What it looks like in practice
With koa-okapi-router, the same route might look more like this:
router.get(
'/users/:id',
// This new second argument is now the canonical schema
// definition for this route.
{
summary: 'Get user by id',
tags: ['Users'],
params: {
id: z.string(),
},
response: {
200: {
description: 'OK',
schema: UserSchema // Zod Object
})
},
},
// The route handler function stays the same, except that
// ctx is now type-safe:
//
// ctx.params is now { id: string }
// ctx.body is now z.infer<typeof UserSchema>
async (ctx) => {
ctx.body = await getUser(ctx.params.id)
}
)
And the OpenAPI definition is then up for grabs directly from the router instance:
const openApiObject = router.openapiJson()
The important part isn’t the exact API shape.
The important part is that the OpenAPI output and the handler types are derived from the same definition.
No comments. No duplication. No yaml-entangled parallel universes.
Designed to co-exist with OpenAPI schemas from other sources
Adding the OpenAPI documentation from an OkapiRouter instance to an existing OpenAPIObject
is as simple as this:
// Produce the openapi json in the same way as before
const swaggerJson = swaggerJsDoc(jsDocSpec)
// But before serving it, let the OkapiRouter produce a version
// of it that merges its own documentation right into it.
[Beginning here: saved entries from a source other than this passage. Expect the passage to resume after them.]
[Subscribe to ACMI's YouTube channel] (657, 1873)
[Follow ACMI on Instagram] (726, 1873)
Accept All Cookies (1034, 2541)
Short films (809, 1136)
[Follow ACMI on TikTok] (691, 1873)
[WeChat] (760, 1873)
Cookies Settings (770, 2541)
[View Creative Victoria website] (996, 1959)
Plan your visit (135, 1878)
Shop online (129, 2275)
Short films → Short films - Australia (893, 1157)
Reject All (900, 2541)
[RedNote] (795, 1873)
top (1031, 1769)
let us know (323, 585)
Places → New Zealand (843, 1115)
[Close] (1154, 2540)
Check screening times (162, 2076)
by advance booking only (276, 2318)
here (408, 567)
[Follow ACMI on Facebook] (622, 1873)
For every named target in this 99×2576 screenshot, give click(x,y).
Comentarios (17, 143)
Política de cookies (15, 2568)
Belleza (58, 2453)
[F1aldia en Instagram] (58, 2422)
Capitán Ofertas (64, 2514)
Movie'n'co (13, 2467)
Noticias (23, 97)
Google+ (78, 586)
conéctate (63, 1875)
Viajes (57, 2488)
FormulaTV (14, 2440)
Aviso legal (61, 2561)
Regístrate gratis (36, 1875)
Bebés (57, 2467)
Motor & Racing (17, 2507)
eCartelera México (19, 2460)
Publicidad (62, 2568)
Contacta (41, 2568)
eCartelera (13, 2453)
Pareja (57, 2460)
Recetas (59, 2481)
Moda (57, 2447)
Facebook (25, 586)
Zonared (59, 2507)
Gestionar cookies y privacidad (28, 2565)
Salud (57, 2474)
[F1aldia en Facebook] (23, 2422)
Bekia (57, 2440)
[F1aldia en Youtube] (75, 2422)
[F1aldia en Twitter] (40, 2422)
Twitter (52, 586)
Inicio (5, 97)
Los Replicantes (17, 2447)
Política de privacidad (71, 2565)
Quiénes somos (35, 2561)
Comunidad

const openApiObject = router.extendOpenApiJson(swaggerJson)
More Examples
More examples can be found in the project README.md at either:
Status and next steps
I opened this post by mentioning the version number - 0.1.4. In other words, it's still a package in its early stages.
That said, it's not a toy and it has passed the stage of being a spike. The core ideas have settled, the overall direction is clear, and the library is already being used in the "real world".
But before this project deserves to be slapped with a 1.0.0 label, there are still a couple of things that I want to get right. The list of such things currently looks something like this:
- Arriving at a stable API for schema-definitions
- Opt-in runtime request schema-validation
- Opt-in runtime response schema-validation
- More granular control over existing features and their behavior via configuration, such as enabling, disabling or limiting the automatic linking of component entities.
- An opt-in alternative route handler interface, that enforces
return-ing a valid response rather then modifying thectxinstance.
And from there and onwards, there are plenty of things to tick off before being "feature complete". Such as:
- Fully cover all the commonly used areas of the OpenAPI spec
- Include request and response headers in both schema definition and ctx type definition
- Support multiple content types, not just
application/json.
In the meantime, nothing would delight me more than if you took the router out for a spin and report back on how it felt.
Feedback, questions, suggestions (with or without sharp edges) are very welcome.